A DeltaTableSource instance.

Raises:

ValueError: If the SQL cannot be parsed or the table name is not 3-part.

class databricks.ml_features.entities.data_source.VolumeSource

Bases: DataSource

Data source implementation for Unity Catalog Volumes.

TODO: Implementation to be defined based on volume requirements.

__init__()

Initialize a VolumeSource object. See class documentation.

full_name() str

Return the full volume path identifier.

load_df(spark_client)

Load the volume data as a Spark DataFrame.

class databricks.ml_features.entities.data_source.KafkaSource(*, name: str, filter_condition: Optional[str] = None)

Bases: DataSource

Data source implementation for Kafka streams.

KafkaSource references a KafkaConfig by name. The KafkaConfig contains connection details, authentication, and schemas for the Kafka topics. Column names must be prefixed with ‘key.’ or ‘value.’ to indicate which schema to use. Examples: ‘key.customer_id’ or ‘value.trip_details.pickup_zip’ for nested JSON fields.

Parameters

name – Name of the KafkaConfig to use (uniquely identifies the KafkaConfig in the metastore)

__init__(*, name: str, filter_condition: Optional[str] = None)

Initialize a KafkaSource object. See class documentation.

class SchemaType

Bases: object

Constants for Kafka schema types.

property name: str

The name of the KafkaConfig this source references.

full_name() str

Return the Kafka config name as the full identifier.

property filter_condition: Optional[str]

Optional filter condition to apply when reading from this source.

load_df(spark_client)

Return a DataFrame for Kafka sources.

When backfill_source is configured on the KafkaConfig, reads the backfill Delta table directly. Otherwise, returns an empty DataFrame with key/value STRUCT columns matching the KafkaConfig schemas.

Entity and timeseries extraction to leaf names happens in pit_computation_utils.py, not here.

Args:

spark_client: The Spark client for DataFrame operations

static get_columns_from_kafka_config(kafka_config) Dict[str, DataType]

Extract all columns and their Spark types from a KafkaConfig.

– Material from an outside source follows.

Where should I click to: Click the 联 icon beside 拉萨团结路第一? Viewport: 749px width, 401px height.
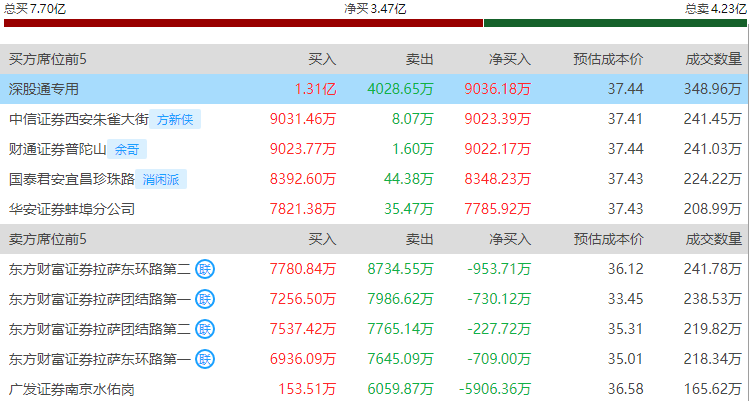pos(205,299)
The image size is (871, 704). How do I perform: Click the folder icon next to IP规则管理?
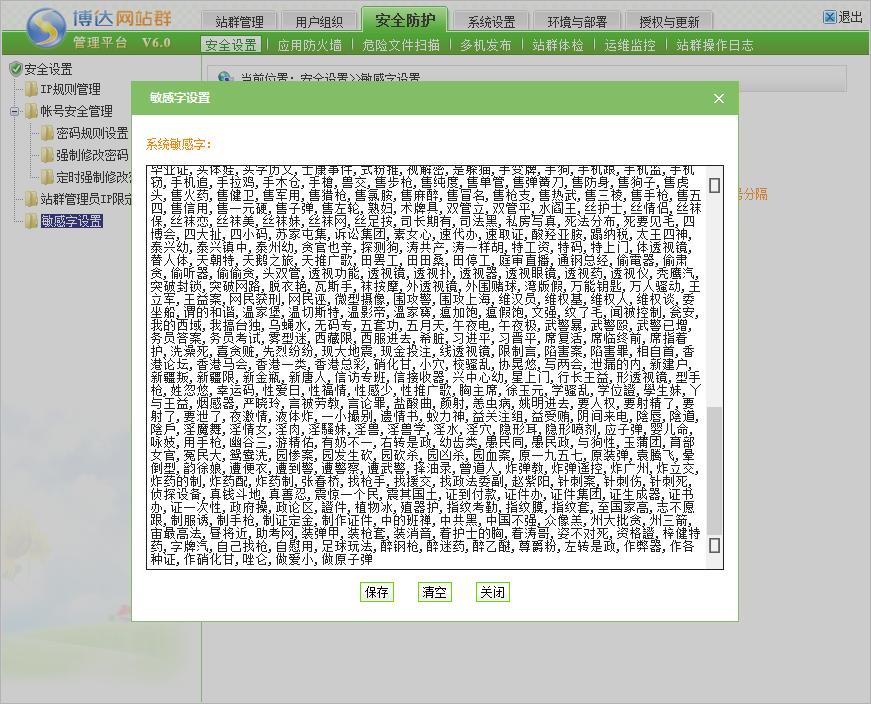click(31, 90)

This method parses the key_schema and value_schema from the KafkaConfig and returns a dictionary mapping column names (with key./value. prefixes) to their Spark DataTypes.

Args:

kafka_config: The KafkaConfig object containing schema information

Returns:

Dictionary mapping dot-prefixed column names to Spark DataTypes

class databricks.ml_features.entities.data_source.DataFrameSource(*, dataframe, source_name: Optional[str] = None)

Bases: DataSource

Data source implementation for Spark DataFrames.

This allows using an existing Spark DataFrame directly as a data source for feature computation, useful for in-memory data processing and testing.

Parameters
  • dataframe – The Spark DataFrame to use as the data source

  • source_name – Optional name for the DataFrame source (for identification)

__init__(*, dataframe, source_name: Optional[str] = None)

Initialize a DataFrameSource object. See class documentation.

property dataframe

The Spark DataFrame being used as the data source.

property source_name: str

The name identifier for this DataFrame source.

full_name() str

Return the source name identifier for this DataFrame.

load_df(spark_client)

Return the existing Spark DataFrame.